The Social Animal by David Brooks

If you or someone you have known is a human being or has used a human being brain to live on planet earth, you may be interested in the book I'm currently reading. If you are curious about how the unconscious decides much more of our lives than we may recognize, you may be interested in this book. If you are wondering how in the world people are still debating where they stand in this election, this book might shed a light on the brains in question. Written by op-ed New York Times contributor David Brooks, The Social Animal presents the information of thousands of social and psychological studies as a specific narrative about two imaginary characters (Harold and Erica), using them to teach us all a lot more about ourselves and each other.

In the first chapter of the book, we follow along on a first date between a man and a woman, Rob and Julia. It is a successful date that eventually leads to the birth of the main male character, Harold. Rather than follow the surface level conversation, we get a bird's eye, behind the scenes, physiological and psychological commentary about how it's is going down. We learn that Rob (read: all human males descended from Pleistocene ancestors) is mostly attracted to human females through visual data. Men, historically and pre-historically, are looking for someone who will successfully carry a baby around for them. Unfortunately for them, human females do not show outward physical signs of ovulation, so from primitive times, human males have become acute at seeking tips or signals of a woman's fertility. Wonder why Playboy sells better than Playgirl? It's not because women aren't thinking about sex. It's just different. Women are faced with the harder-to-discern task of finding a responsible, loyal mate. This isn't just emotional dependence; this mate has to stick around through pregnancy and for a minimum of six months after the baby is born or for the duration of when La Mama would not be able to independently gather enough food for her and a baby to make it through. She is looking for longevity more than love at first sight. (Which, let's admit, is pretty easy to agree with if we think about women and men in broad strokes.)

In this and every chapter that follows, Brooks weaves this type of fascinating data into the details. It so often feels like he is describing something that I just saw in my own life. "This story correlates to Our Story," I think over and over. These topics are ones we have all experienced, just by being alive, interested people: falling in love, parenting/babies, the education system and learning strategies, work, working for others and for yourself, politics, marriage. It's all in there, revealing the story of you to yourself, indelibly, predictably, beautifully.

I'll end with a paragraph from the political chapter I just finished, which sounds all too familiar in this three-weeks-to-election time of life:

"Most voters held centrist views and were moderate in disposition.
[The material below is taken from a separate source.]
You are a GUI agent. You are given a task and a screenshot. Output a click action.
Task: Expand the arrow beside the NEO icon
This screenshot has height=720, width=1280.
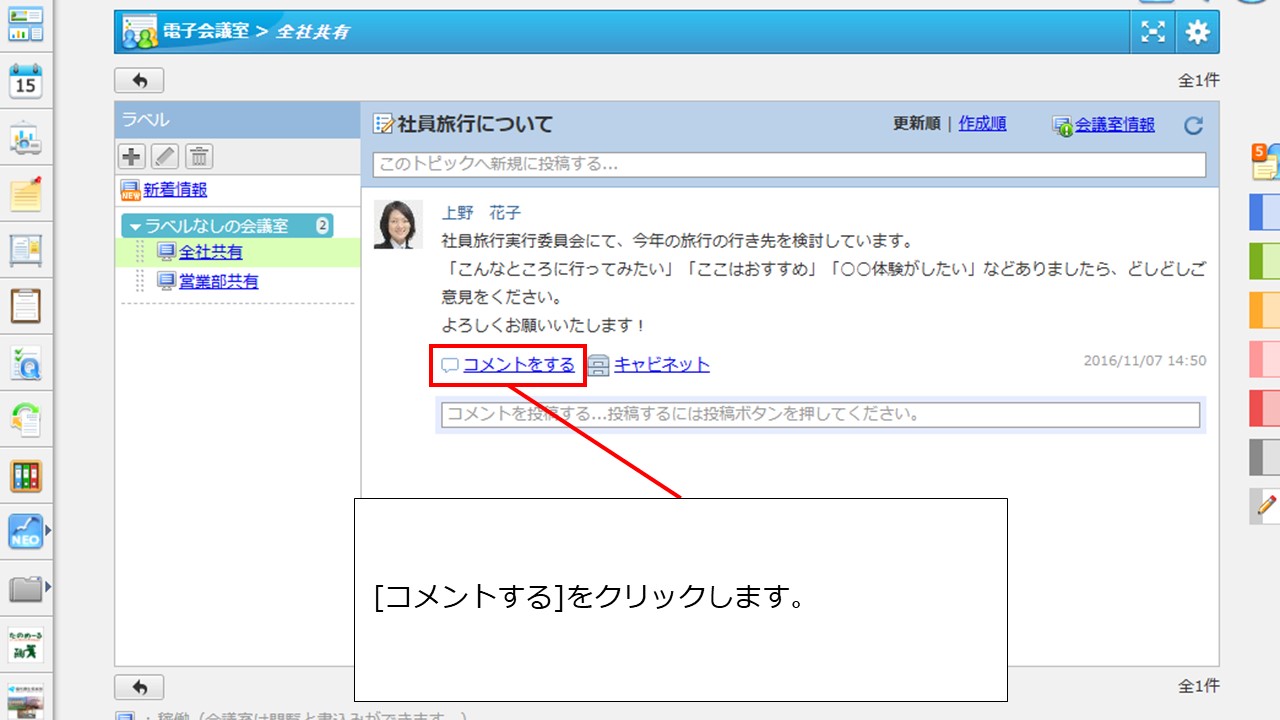tap(47, 531)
But political values are not expressed in the abstract. They are expressed in the context of a campaign, and the campaign structures how political views get expressed.
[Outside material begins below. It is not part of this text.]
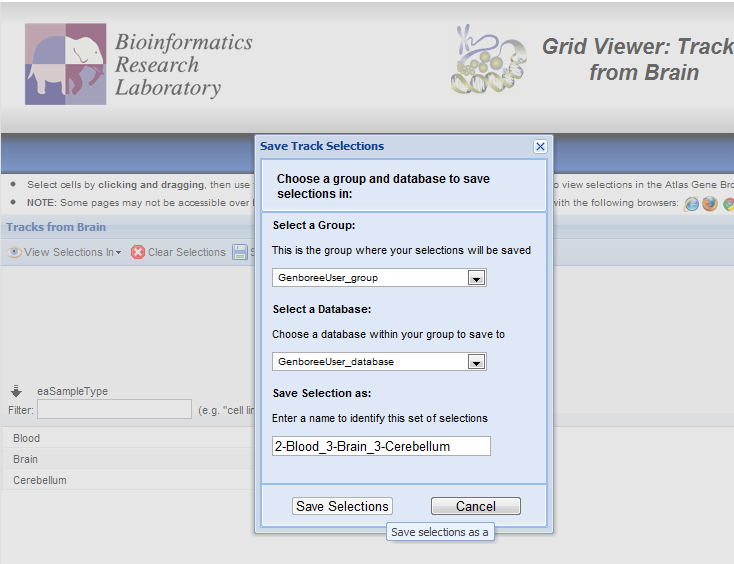Click the Grid Viewer molecule logo

coord(488,62)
The campaign was structured to take a moderate nation and to make it polarized. The parties were organized into teams. The pundits were organized into teams. There were two giant idea spaces, a Democratic idea space and a Republican idea space. The contest was over what mental model would get to dominate the country for the next four years. It was and either/or decision, and voters who didn't share either of the dominant idea spaces simply had to hold their nose and choose. The campaign itself took a moderate nation and turned it into a bitterly divided one."